What is missing in all reports of civilian casualties of Israel’s most recent attack on Gaza is context. Only Hamid Dabashi has put the number in some context in an opinion piece that he has published in Aljazeera. I want to approach the carnage from a slightly different angle but must repeat some of the data first.
The Strip has a population of 1,816,000. Compared to the U.S. (88.6/sq. m) or Iran (124/sq. m), Gaza, with its 13,069 residents per square mile, is one of the most densely populated regions of the world. That fact makes the New York Times’ report that Hamas is firing rockets at Israel from crowded neighborhoods both bizarre and absurd. Decades of Israeli expansionist policies have packed so many Palestinians into Gaza that neither firing rockets nor anything else can take place outside “crowded neighborhoods.”
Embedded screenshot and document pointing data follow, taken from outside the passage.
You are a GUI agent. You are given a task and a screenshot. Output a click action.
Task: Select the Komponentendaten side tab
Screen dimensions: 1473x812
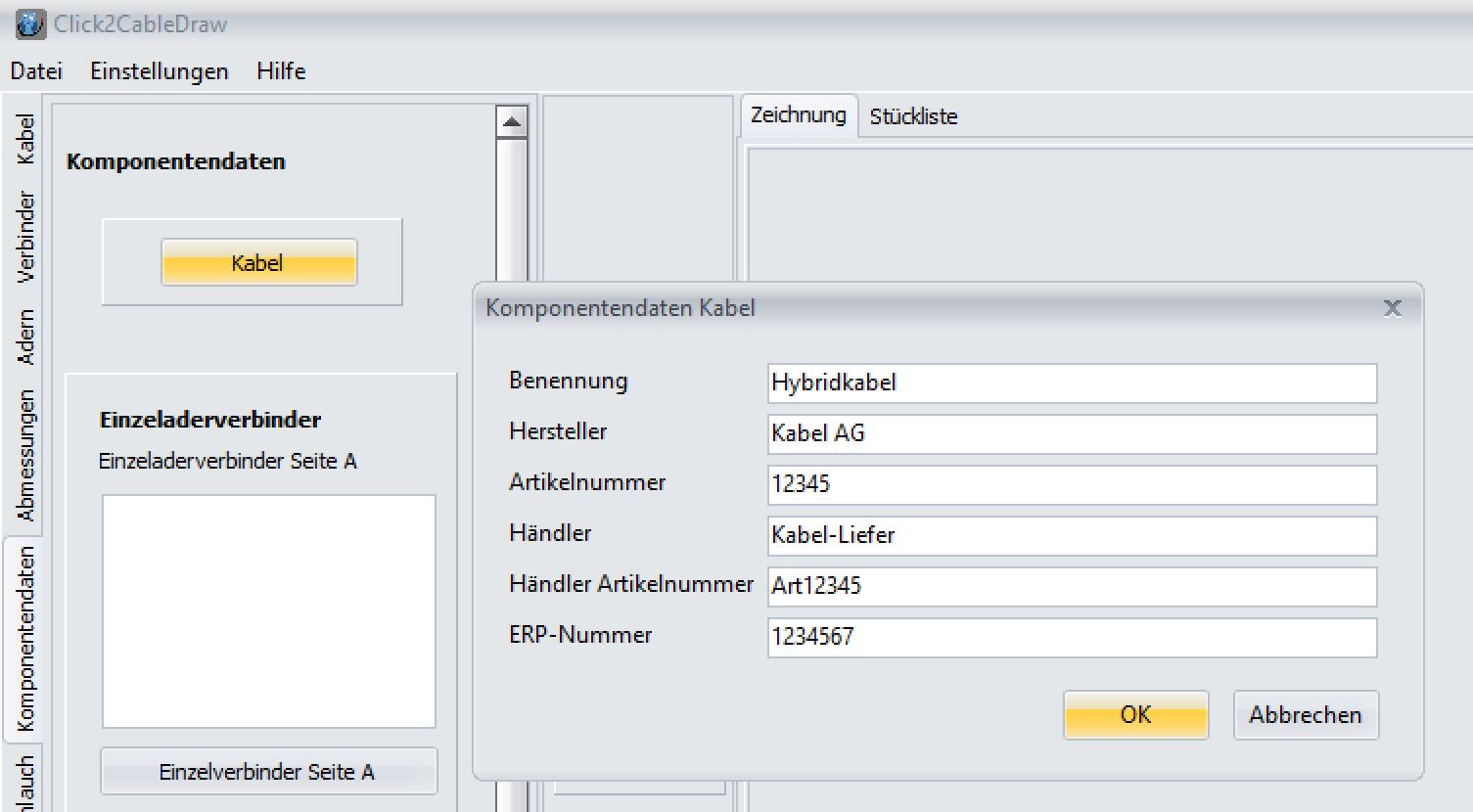[25, 638]
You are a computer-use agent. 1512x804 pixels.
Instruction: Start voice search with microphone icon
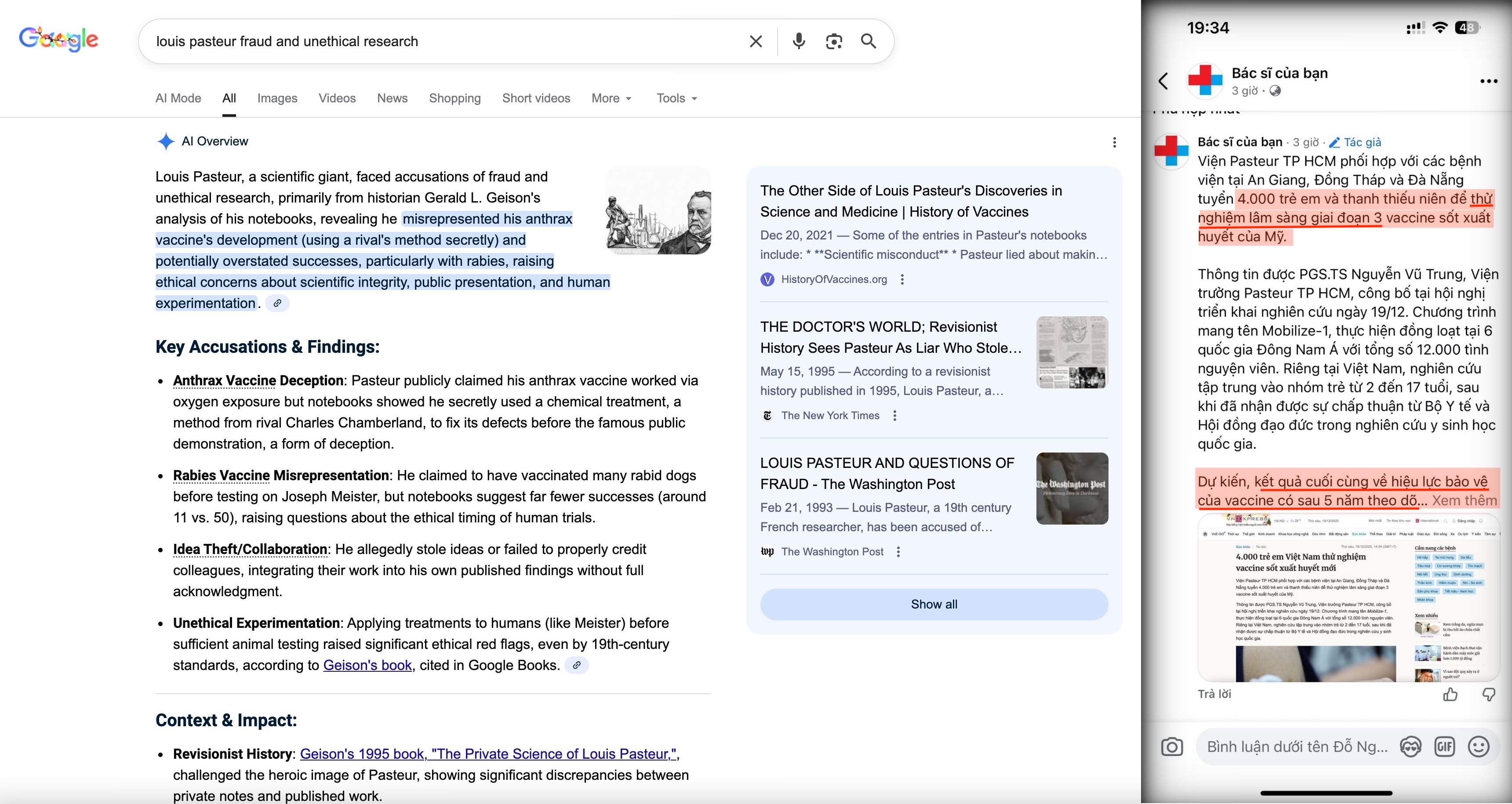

As of this writing in July 26, 2014, over 1000 Gazan civilians, mostly women and children, have been slaughtered by Israel’s latest assault. The slaughter, dubbed “Operation Protective Edge,” or as Stephen M. Walt more aptly calls it, “Operation Déjà Vu”, is ongoing as I write, and the bodies keep piling up. But simply putting the number of the Gazan casualties at one thousand does not do the carnage justice. The civilian casualties need to be put in terms that might mean something, to those who live far from the tragedy and the odor of its presence.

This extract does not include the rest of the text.